» Text excerpt
* * * * * * *

From: sandmann AT clio DOT rice DOT edu (Charles Sandmann)
Message-Id: <10207201605.AA21517@clio.rice.edu>
Subject: Re: Emacs CVS and Windows NT 4
To: djgpp-workers AT delorie DOT com
Date: Sat, 20 Jul 2002 11:05:38 -0500 (CDT)
Cc: rich AT phekda DOT freeserve DOT co DOT uk
In-Reply-To: <3D396624.53AE0ADE@phekda.freeserve.co.uk> from "Richard Dawe" at Jul 20, 2002 02:31:16 PM
X-Mailer: ELM [version 2.5 PL2]
Mime-Version: 1.0
Content-Type: text/plain; charset=us-ascii
Content-Transfer-Encoding: 7bit
Reply-To: djgpp-workers AT delorie DOT com
Errors-To: nobody AT delorie DOT com
X-Mailing-List: djgpp-workers AT delorie DOT com
X-Unsubscribes-To: listserv AT delorie DOT com
Precedence: bulk

> As I've said in another mail, it was crashing on a cli instruction in
> brk_common. 

Which was the fix which worked for me under Windows 2000 on a small
test program.  Didn't have time to test on NT4.

> I discovered that I wasn't running a "pure" copy of CVS. So I've
> reverted the changes to src/libc/crt0 and rebuilt. 

What changes were those?

> Now it looks like the crash is in crt0.S here:
> 
> 	LCALL(sbrk16_api_ofs) <--- CRASHES HERE

This is a wrapper around the DPMI resize call.  Crashing here usually
means a hardware interrupt happened while the memory was being moved;
but you need to be careful since you can't step into this call.  You
shouldn't ever get a hardware interrupt since we disabled them, but
this call doesn't work on NT4 or Win2K (seems OK on XP).  At least
on Win2K adding the CLI as mentioned above fixed it (not running
under a debugger).  This usually makes the entire NTVDM go away.

* * * * * * *

» Data shown
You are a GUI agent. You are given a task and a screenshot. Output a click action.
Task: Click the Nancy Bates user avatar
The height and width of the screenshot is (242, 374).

* * * * * * *

» What you need to do
A: In the mailing-list message, what is the call `LCALL(sbrk16_api_ofs)` described as a wrapper around?
B: Write out the part of the mailing-list message starting at "From: sandmann AT" and ending at "11:05:38 -0500 (CDT)".

» Answers to the tasks
A: The DPMI resize call.

B:
From: sandmann AT clio DOT rice DOT edu (Charles Sandmann)
Message-Id: <10207201605.AA21517@clio.rice.edu>
Subject: Re: Emacs CVS and Windows NT 4
To: djgpp-workers AT delorie DOT com
Date: Sat, 20 Jul 2002 11:05:38 -0500 (CDT)